第18回『このミス』大賞 次回作に期待 福井健太

『特等席のカーテンコール』渡辺砂丘
『預言侵害』南原詠
『とんびの頭上』仁瀬由深
 
 エンターテインメント小説を世に出すことは、対価を取って娯楽を提供することだ。赤の他人が書いた”そのテキスト”に対して、自分の財布から金を払うかという観点に立てば、求められるハードルの高さは明白だろう。好きなものを書くことは大切だが、客観性の重要さは揺るがない。サービス業の自覚は必要なのである。
 今年度の「次回作に期待」には三作を挙げた。渡辺砂丘『特等席のカーテンコール』は、宗教団体を追放された教主が詐欺師集団と手を組み、教団を奪還しようとするコンゲームもの。プロの語る詐欺哲学、共犯者と心を通わせるプロセス、お約束めいた逆転劇まで、安定感のある読み物になり得ている。したがって基本点は高いのだが、依頼人の境遇は珍しいものの、総じて型通りを脱していない感が強い。あと一押しが欲しいところだ。
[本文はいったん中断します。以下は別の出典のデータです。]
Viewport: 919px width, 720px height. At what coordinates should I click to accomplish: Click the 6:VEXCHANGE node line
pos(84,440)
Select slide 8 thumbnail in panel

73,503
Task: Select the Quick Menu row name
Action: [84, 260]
 南原詠『預言侵害』にも新興宗教が登場する。宗教団体が家電製品の内部処理に関する特許権を主張し、メーカーの侵害を訴えるという策略はユニークだが、プロットがいささか単調。第三勢力の介入、想定外の事態などを盛る余地はあるはずだ。題材や情報は興味深いだけに、この方面の専門知識を活用し、物語やキャラクターに工夫を凝らした次作を待ちたい。
 仁瀬由深『とんびの頭上』は老婆の住む邸宅にまつわるサスペンス。庭から女の手首や生爪が発見されるなど、不気味さの演出には見るべき点もあるが、ミステリーとしては一本調子に映る。容易に想像のつく真相をいきなり示すのも物足りない。しばしば段落の頭を下げず、疑問符にスペースを加える表記は(修正は容易だが)小説では避けるべきだろう。しかし”場”を構築するスキルは高く、勘を掴めば大化けする可能性はありそうだ。